La mort de Maurice, il semble que c’est hier, car depuis vingt ans, il est toujours présent parmi nous. Jacqueline Demierre regarde le tableau au mur, où son fils sourit, les yeux grands ouverts sur la vie. Elle évoque son premier voyage au Nicaragua, six mois après la mort de Maurice: il y avait partout des écoles, ceux qui savaient enseignaient aux autres, les paysans pouvaient obtenir des micro-crédits, les petites gens partageaient. Depuis la chute du gouvernement sandiniste, c’est le libéralisme triomphant, maintenant, l’école est devenue payante, sans compter les uniformes, le matériel, les repas.
« On a vite vu une dégradation de la situation de la population des campagnes, c’est pourquoi on a décidé de fonder ’l’Association Maurice Demierre.et la vie continue’ avec Chantal Bianchi et son frère Claude », poursuit Jacqueline.
L’association cherche des parrains en Suisse, pour aider là-bas, par des bourses, une quarantaine de jeunes ruraux à accéder à l’éducation et à la formation. Elle soutient aussi de petits projets agricoles en faveur de l’environnement. Il s’agit surtout de favoriser l’auto-développement, pour que ces familles puissent subvenir elles-mêmes à leurs besoins, en vendant leur production dans les villes. « Beaucoup, au Nicaragua, repose sur les épaules des femmes. », relève la Bulloise. JB
Encadré
Le troisième pays le plus pauvre des Amériques
Si les conflits armés ont cessé au tout début des années 90 et que le Nicaragua compte désormais parmi les démocraties, les politiques d’ajustement structurel et l’imposition de l’économie libérale a aggravé la pauvreté, qui touche près de la moitié de la population, en particulier les enfants et les femmes. Le pays est le troisième plus pauvre des Amériques, après Haïti et le Honduras.

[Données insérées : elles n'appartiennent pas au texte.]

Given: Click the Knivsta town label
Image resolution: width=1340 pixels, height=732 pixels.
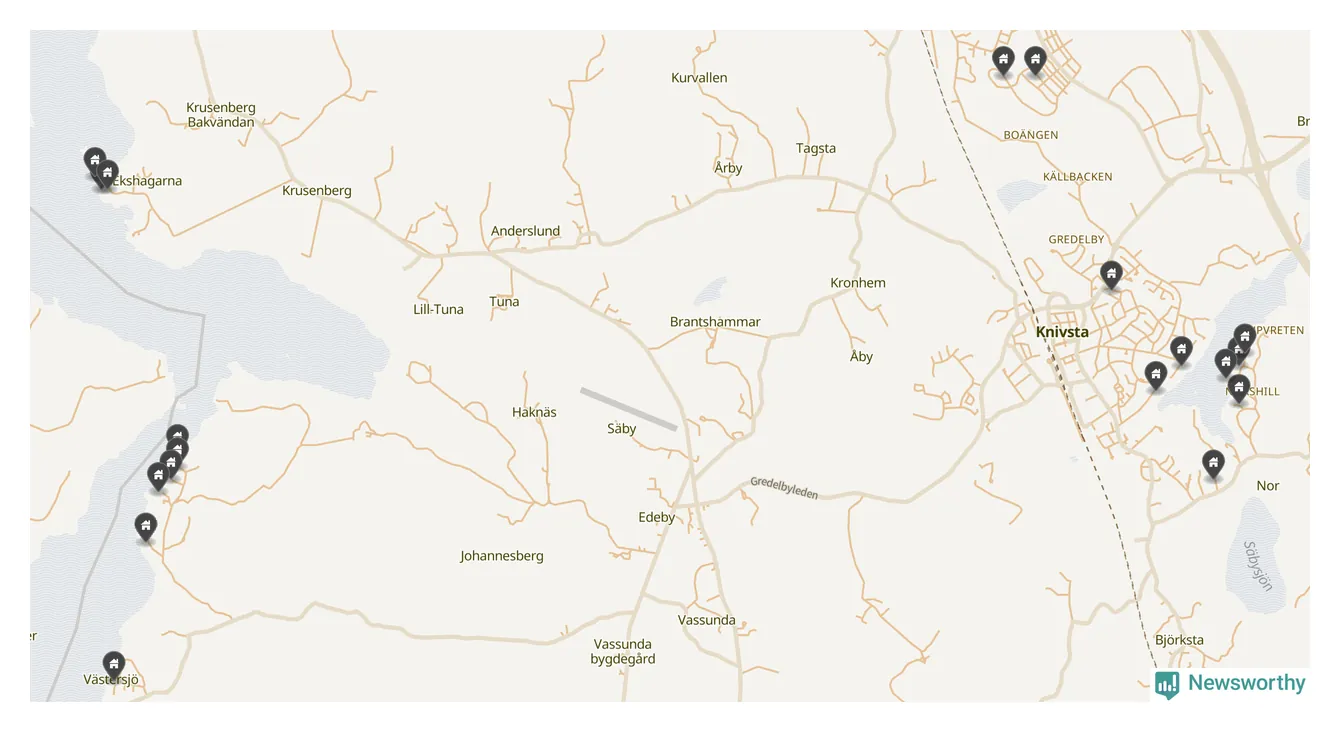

Avec ses 5,1 millions d’habitants et ses 130,373 km2, c’est le pays le plus vaste d’Amérique Centrale en superficie. Le pays connaît un taux annuel d’accroissement démographique de 2,7 % et sa population est très jeune: 53 % des habitants ont moins de 18 ans. Le 45 % de l’ensemble des revenus du pays va aux 10 % les plus riches, alors que 14 % seulement est destiné aux plus pauvres. Avec un produit national brut par habitant de 453 dollars, le Nicaragua est le troisième pays le plus pauvre des Amériques. La pauvreté touche plus de 2,3 millions de personnes, dont près de 900’000 vivent dans la pauvreté absolue, essentiellement dans les régions du Centre et de l’Atlantique.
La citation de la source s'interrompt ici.